Training team members and employees is an essential part of good health and safety management. When done well, it helps to develop workers’ competence and awareness, promote safe behaviours, improve organisations’ safety culture and productivity, and reduce the risk of workplace injuries, illness, or even death. Of course, it’s also a legal requirement.
Where trainers often fall down is at the point of delivery. No matter your subject knowledge, you can be communicating something quite mundane, so you must therefore make it as interesting and impactful as you can. To get people to value what you’re saying you must get across the ‘why’ they need to have the training, not just teach them the ‘what’. At the end of the day, you cannot make people learn, you must help them discover.
Treat your approach to delivering training like a muscle. You must build it up as you experiment with different methods and see what lands best.
Here are our top tips for training. Many of these points are quick and easy to introduce or improve upon and, when you do, you will see instant improvements in training engagement and desired impact on the organisation thereafter.
1. Avoid a one-size-fits-all teaching style
Simply reeling off regulations isn’t going to engage anybody. Individuals have different learning styles, so don’t alienate anyone by taking one approach. Instead, plan to use a combination of theory and practical exercises as well as telling stories, using analogies and adding humour where needed. Offer breakout sessions and get people up and doing, not just listening. Even consider mock trials to highlight the severity of undermining regulation.
2. Your slides should be prompts
Rather than reciting slides verbatim, use notes and photos on the slides as a prompt. This will allow you to better engage with participants so that they don’t switch off. It’s important that slides aren’t too text-heavy – the more text the audience is reading, the less they are able to listen to what you're saying.

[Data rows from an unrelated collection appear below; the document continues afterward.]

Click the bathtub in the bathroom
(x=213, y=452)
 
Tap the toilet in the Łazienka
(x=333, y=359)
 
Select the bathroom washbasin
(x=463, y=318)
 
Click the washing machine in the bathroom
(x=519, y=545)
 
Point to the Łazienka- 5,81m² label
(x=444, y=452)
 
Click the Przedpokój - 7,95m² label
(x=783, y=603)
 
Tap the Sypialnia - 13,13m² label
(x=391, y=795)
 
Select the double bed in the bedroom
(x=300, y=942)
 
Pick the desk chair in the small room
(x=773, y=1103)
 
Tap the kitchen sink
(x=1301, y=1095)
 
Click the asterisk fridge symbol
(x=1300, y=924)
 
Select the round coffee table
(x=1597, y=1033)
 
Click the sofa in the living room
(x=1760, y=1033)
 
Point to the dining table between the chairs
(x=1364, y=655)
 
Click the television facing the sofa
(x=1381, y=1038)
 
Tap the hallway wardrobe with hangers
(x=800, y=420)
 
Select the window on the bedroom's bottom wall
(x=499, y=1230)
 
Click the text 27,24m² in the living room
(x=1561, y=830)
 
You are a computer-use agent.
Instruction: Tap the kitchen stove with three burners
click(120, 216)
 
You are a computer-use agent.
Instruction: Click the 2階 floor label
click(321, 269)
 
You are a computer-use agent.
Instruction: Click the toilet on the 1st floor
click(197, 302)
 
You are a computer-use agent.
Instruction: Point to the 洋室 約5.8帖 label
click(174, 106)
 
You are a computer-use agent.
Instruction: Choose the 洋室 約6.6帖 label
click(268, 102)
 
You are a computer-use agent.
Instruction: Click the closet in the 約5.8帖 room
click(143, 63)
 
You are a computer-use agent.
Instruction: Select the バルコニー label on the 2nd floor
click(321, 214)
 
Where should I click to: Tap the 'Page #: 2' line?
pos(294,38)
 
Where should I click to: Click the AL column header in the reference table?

3. Don’t use training to lecture or preach
Health and safety has an unfortunate reputation of being ‘boring’ and training can either reinforce or help dismantle this view. While we are passionate about keeping people safe and are all too aware of the consequences of not doing so, be careful not to preach. A calm, rational argument and illustrative examples, will have a bigger impact. Let the facts speak for themselves. Again, reeling off regulations isn’t going to engage anyone in the room.
4. Watch out for information overload
Plan how much content you need to fill the session and do a run through beforehand to determine whether it’s too much or too little, leaving space for questions. At WorkNest, we often observe that less is more.
5. Refresh content regularly
Training can easily become stale, so keep it fresh with new resources and examples including the latest statistics and recent cases that have been heard in the courts and serve to reinforce a learning point. IOSH magazine, health and safety forums, online groups and of course the HSE website are all good places to find new material.
6. Align training content to your audience
Team members from a mixture of departments and roles are likely to require different information, delivered in different language, especially compared to directors and senior executives. Similarly, dress for the delegates you are training – make yourself relatable. Read the room too, then be willing to alter your facial expressions, body language, speed of delivery, pitch and tone to your audience depending on their cues.
7. Encourage discussion and debate
If you start using more open questions in your training, you instantly invite discussion and debate which engages the audience. It makes them think more about the training and encourages people to reflect on their own experiences which will make it more relatable and understandable. But be mindful that some will be keener to contribute than others so try to encourage feedback from everybody.
8. Remember not to assume that people understand
Don’t forget that delegates likely don’t know what you know. Whilst OSH professionals love an acronym, your audience won’t always be familiar with the latest safety speak, so audit your slides and script accordingly. Check understanding as you go along so that important messages aren’t lost in translation.
9. Refreshers can be informal
Be sure that the knowledge and desired conduct resulting from your training is being retained. To keep this top of mind, refreshers don't have to be formal sessions. For example, they could be informal team coffee chat exercises.
A well thought out training session will set you up for success. Plan the resources you will use and endeavour to integrate something new into your sessions each time. After you have delivered your training, ask participants for feedback. Take stock of what has or hasn’t worked, applying your own learnings and the feedback from others. This will help you to fine-tune your training accordingly and improve future delivery.
And remember, to ensure that what you have covered in your training is being enforced, involve supervisors and other workers to pick up on someone when they aren't doing what they have been trained to do and ask why.